# What is being asked
Whenever a line of the listing contains the string "computer", return that line.

======== Data for analysis ========

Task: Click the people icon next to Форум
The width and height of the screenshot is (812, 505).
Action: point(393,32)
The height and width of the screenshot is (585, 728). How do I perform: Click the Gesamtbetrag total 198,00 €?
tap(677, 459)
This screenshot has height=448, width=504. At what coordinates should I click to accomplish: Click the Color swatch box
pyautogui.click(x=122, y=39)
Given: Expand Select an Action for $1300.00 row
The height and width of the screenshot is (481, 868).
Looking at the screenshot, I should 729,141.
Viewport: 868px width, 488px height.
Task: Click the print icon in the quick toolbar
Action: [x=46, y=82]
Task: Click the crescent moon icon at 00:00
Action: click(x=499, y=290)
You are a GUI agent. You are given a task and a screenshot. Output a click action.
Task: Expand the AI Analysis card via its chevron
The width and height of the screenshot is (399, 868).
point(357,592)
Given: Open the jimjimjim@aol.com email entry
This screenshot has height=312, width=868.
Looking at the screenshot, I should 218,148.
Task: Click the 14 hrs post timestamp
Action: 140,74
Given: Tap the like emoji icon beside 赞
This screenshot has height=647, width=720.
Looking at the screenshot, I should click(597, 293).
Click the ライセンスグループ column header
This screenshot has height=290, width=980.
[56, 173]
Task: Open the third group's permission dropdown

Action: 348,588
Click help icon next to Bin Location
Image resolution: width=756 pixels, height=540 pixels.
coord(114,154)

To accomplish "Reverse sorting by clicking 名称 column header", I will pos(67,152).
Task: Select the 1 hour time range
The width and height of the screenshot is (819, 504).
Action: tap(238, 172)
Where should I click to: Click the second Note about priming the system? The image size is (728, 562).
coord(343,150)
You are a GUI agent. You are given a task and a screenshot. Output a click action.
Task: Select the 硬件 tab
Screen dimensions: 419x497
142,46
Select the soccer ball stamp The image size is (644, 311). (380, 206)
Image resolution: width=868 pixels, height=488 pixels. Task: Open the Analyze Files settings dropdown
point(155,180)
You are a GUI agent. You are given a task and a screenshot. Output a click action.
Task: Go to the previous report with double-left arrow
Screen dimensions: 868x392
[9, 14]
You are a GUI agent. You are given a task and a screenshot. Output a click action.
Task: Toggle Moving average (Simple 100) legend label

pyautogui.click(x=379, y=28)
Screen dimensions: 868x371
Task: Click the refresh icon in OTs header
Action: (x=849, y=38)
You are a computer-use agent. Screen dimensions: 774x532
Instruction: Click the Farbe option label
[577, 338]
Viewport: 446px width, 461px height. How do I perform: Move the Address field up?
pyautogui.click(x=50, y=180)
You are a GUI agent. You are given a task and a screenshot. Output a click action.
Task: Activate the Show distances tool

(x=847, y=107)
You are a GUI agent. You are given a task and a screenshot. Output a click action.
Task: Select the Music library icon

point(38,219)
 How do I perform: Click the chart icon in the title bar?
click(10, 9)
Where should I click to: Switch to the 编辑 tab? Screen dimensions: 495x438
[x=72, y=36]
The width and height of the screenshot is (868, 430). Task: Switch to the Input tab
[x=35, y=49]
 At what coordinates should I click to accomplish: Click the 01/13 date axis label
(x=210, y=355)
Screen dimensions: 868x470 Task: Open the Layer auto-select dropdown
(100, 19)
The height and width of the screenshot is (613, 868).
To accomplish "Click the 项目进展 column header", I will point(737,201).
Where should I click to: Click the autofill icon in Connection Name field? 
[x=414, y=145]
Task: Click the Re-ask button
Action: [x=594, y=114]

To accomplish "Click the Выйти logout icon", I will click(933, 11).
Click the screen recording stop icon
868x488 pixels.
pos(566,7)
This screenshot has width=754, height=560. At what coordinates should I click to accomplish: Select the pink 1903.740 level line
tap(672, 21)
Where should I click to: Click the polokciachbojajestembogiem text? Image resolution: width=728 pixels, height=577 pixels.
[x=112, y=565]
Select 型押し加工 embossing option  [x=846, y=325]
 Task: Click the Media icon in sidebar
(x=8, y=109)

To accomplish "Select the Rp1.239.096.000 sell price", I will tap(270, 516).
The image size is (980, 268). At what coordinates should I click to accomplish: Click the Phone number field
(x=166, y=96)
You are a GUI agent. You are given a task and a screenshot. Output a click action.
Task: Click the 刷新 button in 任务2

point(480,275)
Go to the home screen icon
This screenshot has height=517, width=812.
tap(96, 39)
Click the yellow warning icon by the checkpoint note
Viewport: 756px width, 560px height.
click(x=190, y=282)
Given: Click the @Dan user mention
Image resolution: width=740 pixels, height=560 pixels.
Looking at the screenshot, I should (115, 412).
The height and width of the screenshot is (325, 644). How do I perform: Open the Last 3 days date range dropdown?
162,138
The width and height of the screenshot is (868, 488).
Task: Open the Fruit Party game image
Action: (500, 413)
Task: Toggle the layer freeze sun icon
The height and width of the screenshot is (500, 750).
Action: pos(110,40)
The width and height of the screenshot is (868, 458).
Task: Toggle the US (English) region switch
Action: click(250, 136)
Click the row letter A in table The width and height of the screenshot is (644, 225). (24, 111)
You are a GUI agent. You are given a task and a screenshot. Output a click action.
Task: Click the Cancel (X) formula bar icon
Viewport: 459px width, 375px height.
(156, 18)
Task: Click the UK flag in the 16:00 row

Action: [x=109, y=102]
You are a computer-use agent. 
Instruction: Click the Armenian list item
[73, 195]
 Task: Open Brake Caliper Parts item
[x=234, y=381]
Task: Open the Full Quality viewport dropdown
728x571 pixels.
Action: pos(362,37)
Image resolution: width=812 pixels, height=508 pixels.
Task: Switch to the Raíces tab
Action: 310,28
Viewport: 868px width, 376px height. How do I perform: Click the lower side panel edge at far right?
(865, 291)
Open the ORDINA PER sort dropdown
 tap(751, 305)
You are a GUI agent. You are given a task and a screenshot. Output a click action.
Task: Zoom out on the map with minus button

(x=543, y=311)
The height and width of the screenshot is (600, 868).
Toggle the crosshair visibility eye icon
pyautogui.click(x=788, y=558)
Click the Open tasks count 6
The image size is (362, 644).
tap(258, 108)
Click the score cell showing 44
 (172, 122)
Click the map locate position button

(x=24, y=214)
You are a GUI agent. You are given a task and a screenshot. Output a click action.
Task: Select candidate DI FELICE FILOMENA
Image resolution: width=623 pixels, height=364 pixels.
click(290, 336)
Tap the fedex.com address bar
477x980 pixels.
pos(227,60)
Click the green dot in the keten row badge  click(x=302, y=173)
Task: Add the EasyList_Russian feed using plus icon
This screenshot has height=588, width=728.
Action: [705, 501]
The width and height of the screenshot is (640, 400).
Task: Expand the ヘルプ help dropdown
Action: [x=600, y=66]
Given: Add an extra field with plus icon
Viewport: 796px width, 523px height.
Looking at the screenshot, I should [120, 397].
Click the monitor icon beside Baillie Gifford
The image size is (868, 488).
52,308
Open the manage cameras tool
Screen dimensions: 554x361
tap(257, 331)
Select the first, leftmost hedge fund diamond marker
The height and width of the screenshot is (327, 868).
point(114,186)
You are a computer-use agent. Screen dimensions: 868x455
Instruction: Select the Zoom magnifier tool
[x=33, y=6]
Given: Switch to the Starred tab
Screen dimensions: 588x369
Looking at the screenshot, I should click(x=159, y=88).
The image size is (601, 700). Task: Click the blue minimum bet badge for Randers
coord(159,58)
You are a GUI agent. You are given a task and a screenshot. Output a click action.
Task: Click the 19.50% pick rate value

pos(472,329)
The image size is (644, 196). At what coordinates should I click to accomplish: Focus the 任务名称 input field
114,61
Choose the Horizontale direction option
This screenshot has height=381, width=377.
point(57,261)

========

# Completed exercise
You are a computer-use agent. Screen dimensions: 774x532
You are a computer-use agent. 
You are a computer-use agent. Screen dimensions: 868x455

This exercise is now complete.